Ovarian torsion
(Redirected from Ovarian Torsion)
Background
- Rotation of the ovary around its vascular pedicle (infundibulopelvic and utero-ovarian ligaments)
- Compromises venous/lymphatic drainage first → edema → eventual arterial compromise → ischemia and necrosis
- 5th most common gynecologic emergency
- Accounts for ~3% of all gynecologic emergencies
- Most common in reproductive-age women (20-40 years)
- Risk factors:
- Ovarian mass >5 cm (most common risk factor; dermoid cysts particularly prone)
- Ovarian hyperstimulation syndrome (fertility treatment)
- Pregnancy (especially first trimester; corpus luteum cysts)
- Prior tubal ligation (increases ovarian mobility)
- Long utero-ovarian ligament
- Right side more common than left (sigmoid colon may limit left ovarian mobility)

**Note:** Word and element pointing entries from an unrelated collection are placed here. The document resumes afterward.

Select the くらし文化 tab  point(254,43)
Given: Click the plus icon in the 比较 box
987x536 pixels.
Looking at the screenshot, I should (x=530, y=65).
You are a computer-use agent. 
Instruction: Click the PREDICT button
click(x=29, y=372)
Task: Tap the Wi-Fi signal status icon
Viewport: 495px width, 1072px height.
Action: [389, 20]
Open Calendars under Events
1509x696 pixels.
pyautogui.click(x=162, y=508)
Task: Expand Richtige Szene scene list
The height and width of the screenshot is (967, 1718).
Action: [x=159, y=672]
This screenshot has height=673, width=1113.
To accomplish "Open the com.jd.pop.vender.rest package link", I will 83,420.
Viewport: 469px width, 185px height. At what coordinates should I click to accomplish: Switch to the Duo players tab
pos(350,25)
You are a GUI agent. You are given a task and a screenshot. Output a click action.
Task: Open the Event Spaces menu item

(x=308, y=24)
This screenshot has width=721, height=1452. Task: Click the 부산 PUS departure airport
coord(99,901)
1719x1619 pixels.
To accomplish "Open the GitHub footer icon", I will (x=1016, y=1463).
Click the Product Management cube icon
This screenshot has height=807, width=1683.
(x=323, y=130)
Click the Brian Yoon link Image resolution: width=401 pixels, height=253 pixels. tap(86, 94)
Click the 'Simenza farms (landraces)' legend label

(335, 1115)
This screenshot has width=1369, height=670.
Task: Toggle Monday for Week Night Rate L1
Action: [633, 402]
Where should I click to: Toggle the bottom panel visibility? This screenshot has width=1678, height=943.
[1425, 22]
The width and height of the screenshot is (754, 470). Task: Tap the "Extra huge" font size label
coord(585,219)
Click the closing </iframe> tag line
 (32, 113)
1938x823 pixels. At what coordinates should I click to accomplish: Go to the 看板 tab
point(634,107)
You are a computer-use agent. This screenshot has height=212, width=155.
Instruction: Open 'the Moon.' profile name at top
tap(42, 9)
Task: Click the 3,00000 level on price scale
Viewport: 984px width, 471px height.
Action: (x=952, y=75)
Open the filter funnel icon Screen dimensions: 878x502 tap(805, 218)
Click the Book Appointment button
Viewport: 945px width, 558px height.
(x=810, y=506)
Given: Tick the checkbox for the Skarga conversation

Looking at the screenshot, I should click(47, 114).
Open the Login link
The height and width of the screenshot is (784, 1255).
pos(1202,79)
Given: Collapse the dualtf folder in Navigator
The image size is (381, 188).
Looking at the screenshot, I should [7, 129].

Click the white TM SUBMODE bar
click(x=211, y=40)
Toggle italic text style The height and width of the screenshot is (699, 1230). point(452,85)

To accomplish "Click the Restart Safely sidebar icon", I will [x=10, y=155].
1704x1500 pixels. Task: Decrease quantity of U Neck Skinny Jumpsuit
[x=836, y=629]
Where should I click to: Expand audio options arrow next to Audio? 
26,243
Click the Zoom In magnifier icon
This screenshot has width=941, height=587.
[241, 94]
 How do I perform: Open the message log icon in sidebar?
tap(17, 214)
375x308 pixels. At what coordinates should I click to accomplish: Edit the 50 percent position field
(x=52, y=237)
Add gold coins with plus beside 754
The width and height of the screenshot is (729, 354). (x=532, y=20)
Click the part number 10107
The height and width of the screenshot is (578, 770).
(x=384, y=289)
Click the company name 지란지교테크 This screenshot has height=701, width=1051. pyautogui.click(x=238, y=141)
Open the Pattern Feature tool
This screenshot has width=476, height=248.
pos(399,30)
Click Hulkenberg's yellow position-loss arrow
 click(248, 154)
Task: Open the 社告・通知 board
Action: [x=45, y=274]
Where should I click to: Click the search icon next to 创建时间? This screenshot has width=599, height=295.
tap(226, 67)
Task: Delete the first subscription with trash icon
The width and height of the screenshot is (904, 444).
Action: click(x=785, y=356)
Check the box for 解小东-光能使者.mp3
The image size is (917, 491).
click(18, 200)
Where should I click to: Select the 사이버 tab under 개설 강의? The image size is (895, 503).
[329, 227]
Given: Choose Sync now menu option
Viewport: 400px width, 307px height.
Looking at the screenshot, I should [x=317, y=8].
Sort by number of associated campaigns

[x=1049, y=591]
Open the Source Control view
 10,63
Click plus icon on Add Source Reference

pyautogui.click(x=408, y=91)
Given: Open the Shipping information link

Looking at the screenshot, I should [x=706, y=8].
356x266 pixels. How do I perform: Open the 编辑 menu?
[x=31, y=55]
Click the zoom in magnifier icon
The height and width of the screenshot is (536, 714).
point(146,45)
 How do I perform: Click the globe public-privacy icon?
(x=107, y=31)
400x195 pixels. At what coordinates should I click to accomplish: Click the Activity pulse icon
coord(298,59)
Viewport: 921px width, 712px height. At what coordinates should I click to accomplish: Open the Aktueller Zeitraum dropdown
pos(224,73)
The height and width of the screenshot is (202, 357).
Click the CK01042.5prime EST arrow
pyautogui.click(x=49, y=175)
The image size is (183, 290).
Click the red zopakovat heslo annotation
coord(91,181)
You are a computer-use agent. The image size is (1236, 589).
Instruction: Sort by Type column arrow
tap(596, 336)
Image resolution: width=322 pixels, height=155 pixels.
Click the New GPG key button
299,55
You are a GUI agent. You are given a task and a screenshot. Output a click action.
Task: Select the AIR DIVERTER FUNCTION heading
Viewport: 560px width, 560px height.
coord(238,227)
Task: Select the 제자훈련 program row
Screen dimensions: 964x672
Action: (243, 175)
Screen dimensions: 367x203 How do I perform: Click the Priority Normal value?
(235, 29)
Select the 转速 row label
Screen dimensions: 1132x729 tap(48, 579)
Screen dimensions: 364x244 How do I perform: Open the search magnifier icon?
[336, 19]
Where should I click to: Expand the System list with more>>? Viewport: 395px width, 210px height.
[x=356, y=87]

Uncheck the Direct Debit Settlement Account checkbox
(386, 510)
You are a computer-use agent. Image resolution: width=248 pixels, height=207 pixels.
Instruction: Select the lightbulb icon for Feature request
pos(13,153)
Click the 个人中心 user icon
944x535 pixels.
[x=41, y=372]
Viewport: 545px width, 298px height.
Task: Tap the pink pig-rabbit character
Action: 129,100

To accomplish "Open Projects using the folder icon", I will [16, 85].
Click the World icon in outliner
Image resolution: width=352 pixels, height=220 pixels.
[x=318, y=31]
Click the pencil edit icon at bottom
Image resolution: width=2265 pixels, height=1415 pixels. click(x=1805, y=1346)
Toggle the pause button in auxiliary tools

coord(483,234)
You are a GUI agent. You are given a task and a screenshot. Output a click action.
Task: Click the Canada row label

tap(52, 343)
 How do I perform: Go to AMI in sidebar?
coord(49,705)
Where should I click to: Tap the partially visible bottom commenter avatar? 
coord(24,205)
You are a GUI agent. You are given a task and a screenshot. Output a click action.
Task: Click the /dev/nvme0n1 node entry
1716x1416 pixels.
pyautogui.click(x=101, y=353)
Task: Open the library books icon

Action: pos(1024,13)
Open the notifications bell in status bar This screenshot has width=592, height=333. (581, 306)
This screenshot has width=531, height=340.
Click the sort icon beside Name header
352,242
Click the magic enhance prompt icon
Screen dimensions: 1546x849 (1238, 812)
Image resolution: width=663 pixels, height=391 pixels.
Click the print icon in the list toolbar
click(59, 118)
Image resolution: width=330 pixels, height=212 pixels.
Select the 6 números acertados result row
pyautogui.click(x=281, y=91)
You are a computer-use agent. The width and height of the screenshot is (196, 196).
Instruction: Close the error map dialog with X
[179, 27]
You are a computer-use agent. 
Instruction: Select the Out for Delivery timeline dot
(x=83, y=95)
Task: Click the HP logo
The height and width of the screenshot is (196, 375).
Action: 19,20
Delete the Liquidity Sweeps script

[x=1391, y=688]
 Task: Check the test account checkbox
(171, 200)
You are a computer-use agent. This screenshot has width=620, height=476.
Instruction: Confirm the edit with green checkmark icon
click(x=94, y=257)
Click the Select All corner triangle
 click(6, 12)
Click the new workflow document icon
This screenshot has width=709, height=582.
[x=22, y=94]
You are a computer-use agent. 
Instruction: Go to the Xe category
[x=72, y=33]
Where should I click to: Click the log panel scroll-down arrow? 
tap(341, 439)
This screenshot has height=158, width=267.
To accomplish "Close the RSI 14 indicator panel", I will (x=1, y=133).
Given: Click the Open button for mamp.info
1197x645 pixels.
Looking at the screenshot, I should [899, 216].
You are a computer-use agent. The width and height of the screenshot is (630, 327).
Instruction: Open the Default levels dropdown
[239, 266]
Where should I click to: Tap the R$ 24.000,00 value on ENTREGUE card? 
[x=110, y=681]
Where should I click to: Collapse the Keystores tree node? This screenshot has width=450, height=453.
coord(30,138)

- Can occur in prepubertal girls (often without predisposing mass — normal ovary)
Clinical Features
- Sudden onset, severe, unilateral lower abdominal/pelvic pain (most common presentation)
- Pain may be intermittent (intermittent torsion/detorsion)
- Nausea and vomiting (present in 70% — may be prominent)
- Low-grade fever (late finding suggesting necrosis)
- Adnexal tenderness on bimanual exam; palpable adnexal mass in ~50%
- May mimic appendicitis, renal colic, or ectopic pregnancy
- Peritoneal signs are late and suggest necrosis
- In children: may present with non-specific abdominal pain
Differential Diagnosis
- Ectopic pregnancy (always obtain pregnancy test first)
- Ruptured ovarian cyst
- Appendicitis
- Renal colic / nephrolithiasis
- Pelvic inflammatory disease / tubo-ovarian abscess
- Endometriosis
- Testicular torsion (analogous condition)
- Hemorrhagic corpus luteum
Acute Pelvic Pain
Gynecologic/Obstetric
- Normal variants may be noted on exam but generally do not cause pain or other symptoms
- Nabothian cysts: Epithelial cells within mucous glans that appear as yellow inclusions on the cervix
- Cervical Ectropion: Edothelial cells on the exterior of the cervix
- Parous cervix: The is no longer round but may have multiple shapes after birth
- Pregnancy-related
- Ectopic pregnancy
- Spontaneous abortion, threatened or incomplete
- Septic abortion
- Pelvic organ prolapse
- Acute Infections
- Vulvovaginitis
- Adnexal Disorders
- Hemorrhage/rupture of ovarian cyst
- Ovarian torsion
- Twisted paraovarian cyst
- Other
- Myoma (degenerating)
- Genitourinary trauma
- Ovarian hyperstimulation syndrome
- Sexual assault
- Recurrent
- Mittelschmerz
- Primary/Secondary Dysmenorrhea
- Pelvic Congestion Syndrome
- Endometriosis
Genitourinary
Gastrointestinal
- Gastroenteritis
- Appendicitis
- Bowel obstruction
- Perirectal abscess
- Diverticulitis
- Inflammatory bowel disease
- Irritable bowel syndrome
- Mesenteric adenitis
Musculoskeletal
- Abdominal wall hematoma
- Psoas hematoma, psoas abscess
- Hernia
Vascular
- Pelvic thrombophlebitis
- Abdominal aortic aneurysm
- Ischemic bowel (Mesenteric Ischemia)
Evaluation
- Urine pregnancy test (rule out ectopic pregnancy)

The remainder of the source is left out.